I'd think - someone correct this if it's wrong - that you'd have to make sure that the L and R impulses are used on seperate tracks (or panned seperately on a stereo track, if your editor will do that) to basically provide a stereo reverb result.
Again, I'm no expert at this topic, that's only an edumakated guess on my part. There's got to be someone else here who has more experience with making IRs that could speak more authoratively on that.
Not speaking from an incredibly experienced standpoint on binaural technology, but having worked sporatically with binuaral heads partly thanks to my time at Full Sail and a couple of others outside of that...
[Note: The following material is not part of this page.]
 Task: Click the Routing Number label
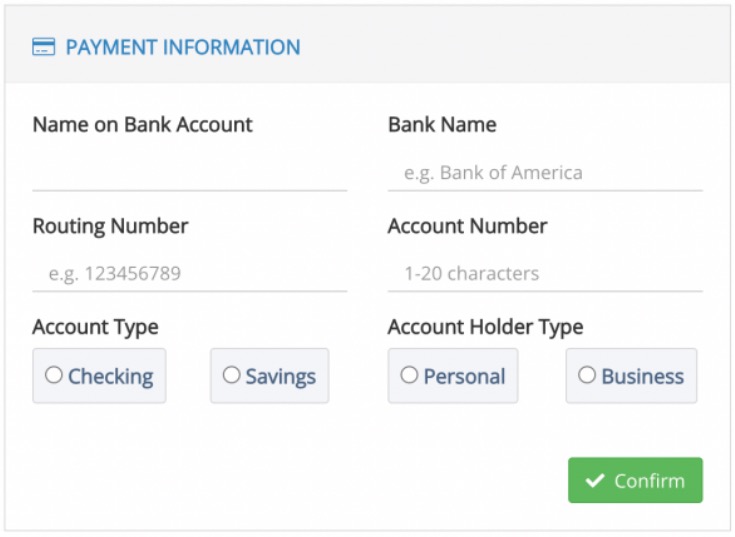[110, 226]
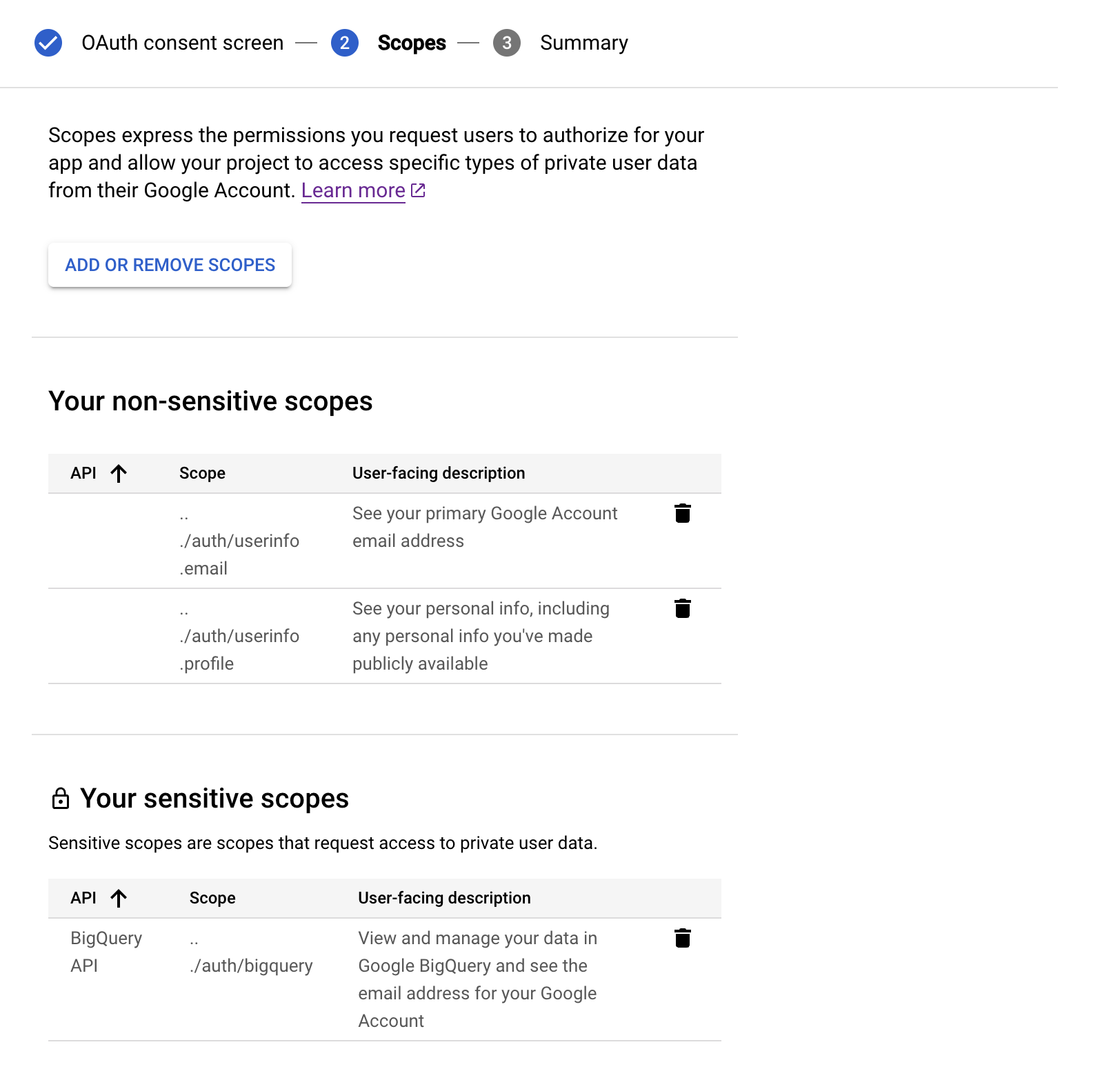
Task: Select the BigQuery API cell in sensitive table
Action: point(106,952)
I'm pretty sure most binuaral assemblies like this should be split already with two outputs for both mics respectively.
From what I remember, the binuaral heads I had worked with where essentially two mics inside a fancy molded foam designed to mimic the human head. At the bottom, you had whatever adjustment controls you needed and two XLR outputs.
My only thought about capturing impluses with binuaral setups is to expect it to sound somewhat different than your standard stereo micing technique.
I would expect alot more seperation between your left and right channels with a bigger hole down the center of that stereo image. That could be good for the mix, and it may not. It may give the illusion of having a wider stereo field since your imitating the way the human ear picks up sound.
Again, that just depends on how you go about micing. I would expect it to sound loosely similar to spread pair micing with a sound treated divider between the both mics. It's just different phasing, imaging, seperation, etc.
I've never sampled impluses, but I would expect the EQ response of those mics to affect the quality of your impulses. So if I had the means to capture a room exactly how it is, then I would make the effort to rent reference grade mics.
I still say it's worth a shot. A little more experimentation dosn't cost you anything.